2. Identity Disclosure. By sharing membership and other personal information over social media, users can be identified. This can be accomplished by collecting self-disclosed users’ personal information from their profile, such as their real name, race, gender, residence, education level, and occupation. To illustrate this issue, we randomly selected ten users and inspected their Twitter profile. It was found that nine out of ten users revealed their real face as their avatar, eight shared their location to a specific city, seven talked about their occupation or education level in their biography, six used their real name as their account name and two users made their date of birth public. With such information on hand, an attacker could find the person through a people search website, such as Intelius.com or InstantCheckMate.com. Moreover, program-disclosed individuals are more readily identifiable because the story shared by programs often contains detailed information about the storyteller. In this case, we learn the volunteer’s personal information from the story, as well as their health information.

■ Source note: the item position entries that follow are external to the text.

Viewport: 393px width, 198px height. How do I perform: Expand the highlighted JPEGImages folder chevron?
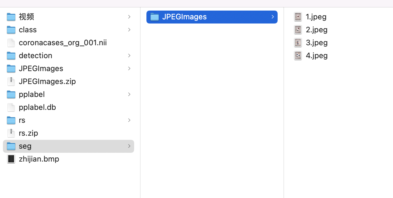273,17
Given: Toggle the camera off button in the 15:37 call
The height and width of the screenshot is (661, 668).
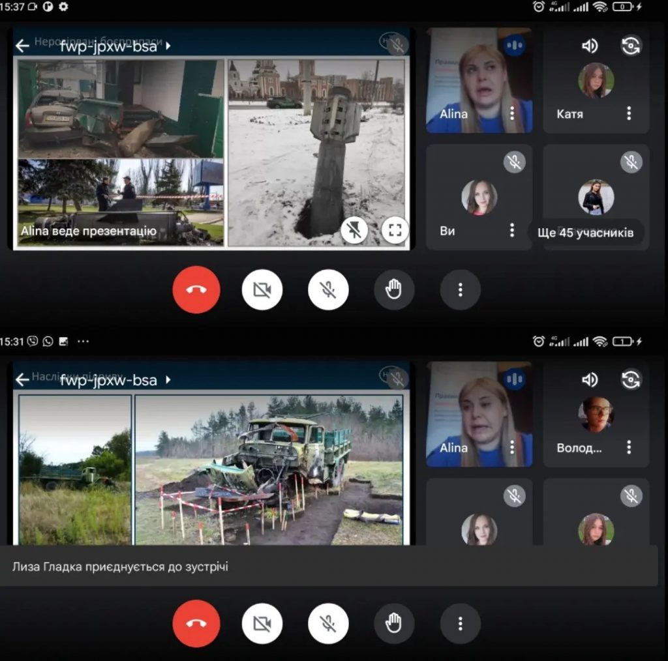Looking at the screenshot, I should [x=262, y=289].
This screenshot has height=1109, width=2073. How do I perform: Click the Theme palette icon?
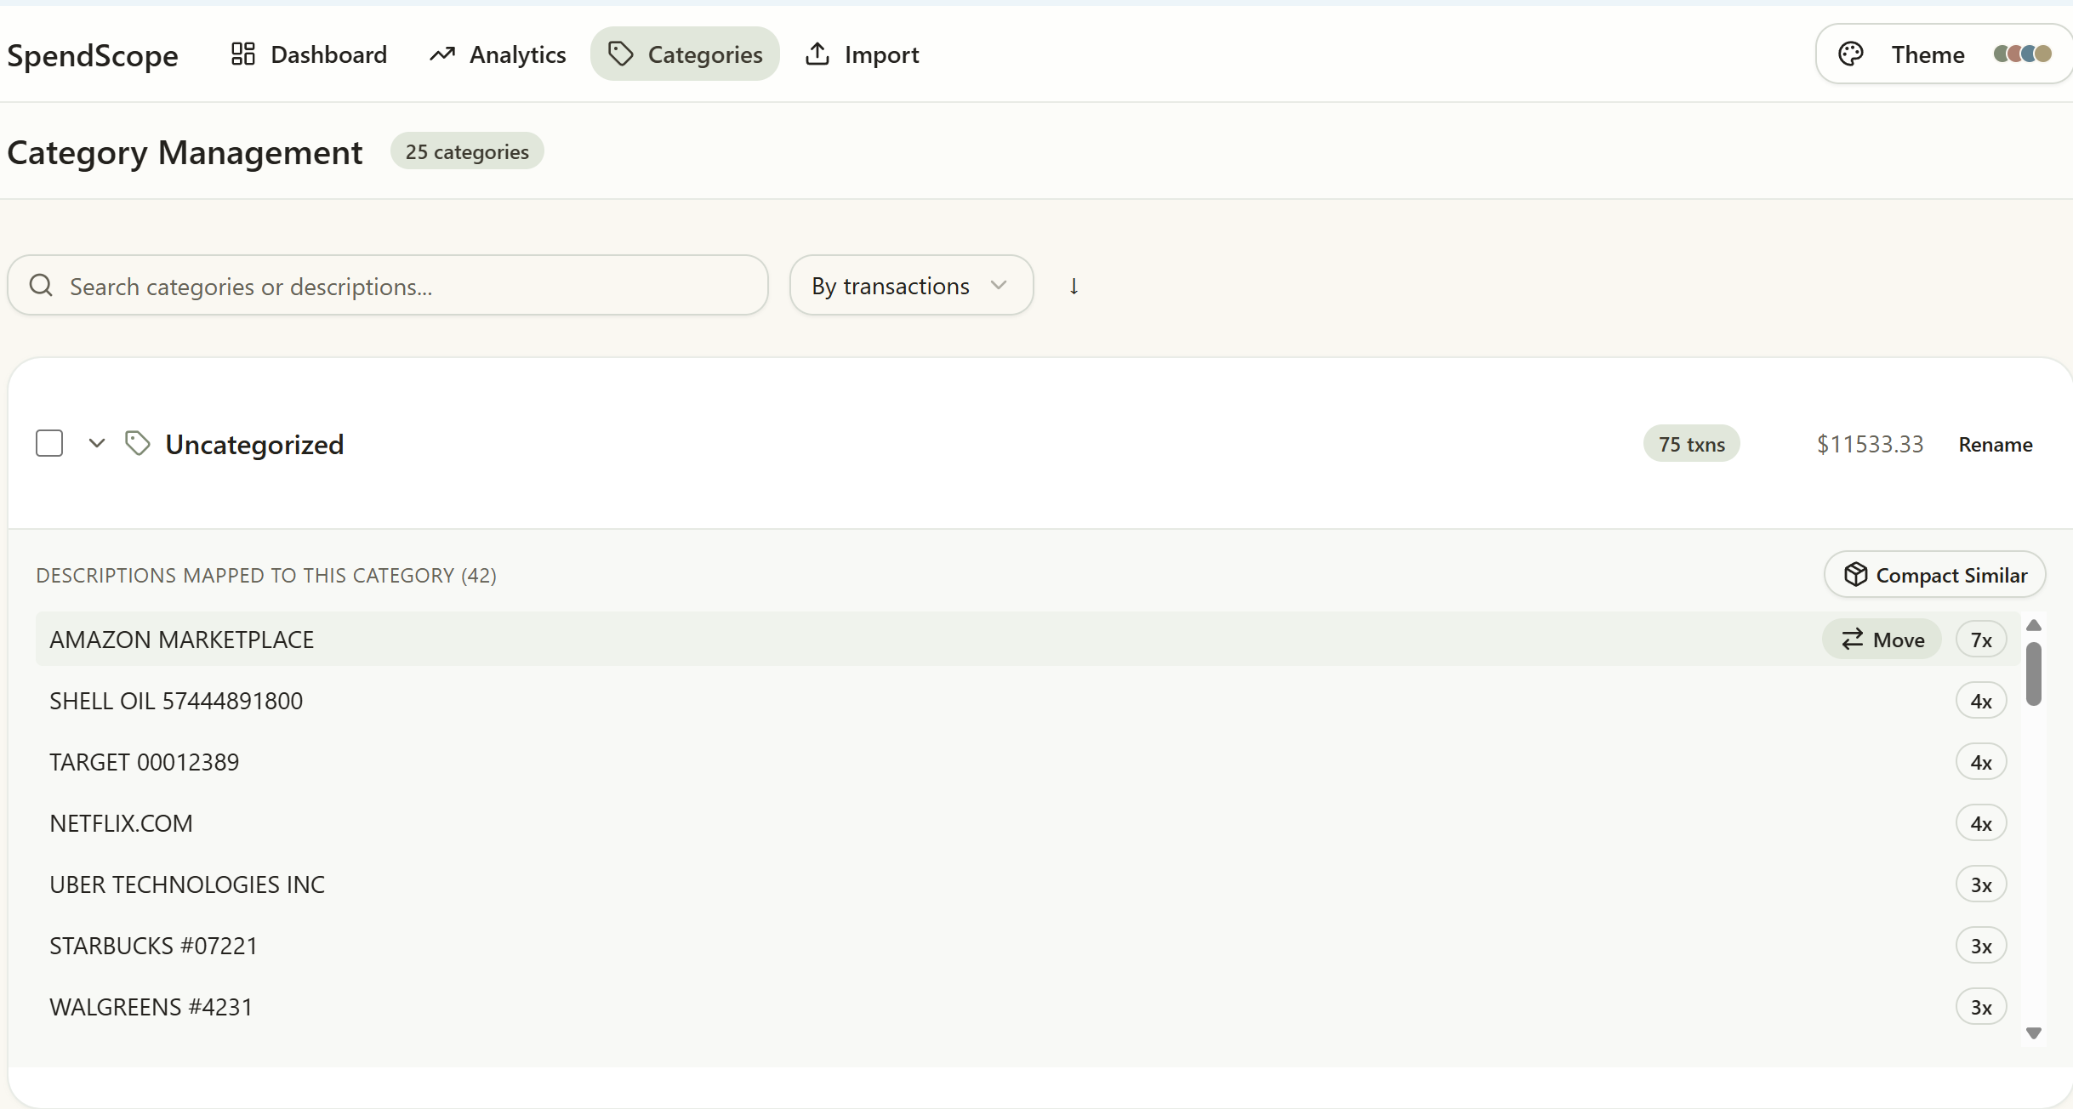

3. Attribute Disclosure. Research programs may publish their data to the public or share it with researchers in a de-identified fashion. However, if a malicious attacker has access to the cohort data, along with additional information about the self-disclosing participant (collected from the user’s social media profile), then the attacker can use such information as quasi-identifiers to link to the participant’s record in the cohort database. As mentioned earlier, Sweeney et al. showed that they could identify more than 40% PGP participants using their ZIP code, gender, and date of birth, and obtain participants’ sensitive information, such as medical conditions and DNA sequence15.
Discussion and Conclusion
This investigation illustrates that an individual’s membership in a biomedical research study can be disclosed in social media in several ways. We uncovered tweets that revealed the membership over 100 participants in 15 research programs. Approximately 80% of the tweets correspond to user self-disclosure, while the remaining correspond to disclosures made by the program organizer. We found that 39 out of 86 (45.3%) self-disclosed users have a positive attitude towards joined research project. The terms “proud”, “interest”, and “love” were communicated by multiple self-disclosers. The personal information reported in the profiles of the social media users increased the risk of identification, which increases the likelihood that an attacker could link to their record in a de-identified dataset about the cohort, leading to further privacy intrusions, such as the re-identification of genomic information. A program may disclose participants membership when they introduce volunteer and share their story to the public as a way to increase program influence and recruit more participants. These stories may contain personal information and sensitive health information about the volunteer.
Still, there are certain limitations to this work, which pose as next steps for research. First, our search procedure is somewhat ad hoc, such that we failed to detect some tweets about membership disclosure that lack certain words (e.g., participant or volunteer). Second, we studied disclosure behavior only on Twitter, but the same problem may exist in other social platforms, such as Facebook and Instagram. A comprehensive study on additional popular social platforms is needed. Third, the current process requires a final manual review, but it is likely that, with enough instances of disclosure, an automated approach for discovery of such tweets could be developed. At the same time, we believe that if automated approaches can be designed to detect such disclosures, they may also be oriented to assist individuals and program managers to recognize when disclosure is happening inadvertently. It may be that such detection and reflection of the potential risks of such actions may change decisions to reveal such information, and at least lead to more informed decision making.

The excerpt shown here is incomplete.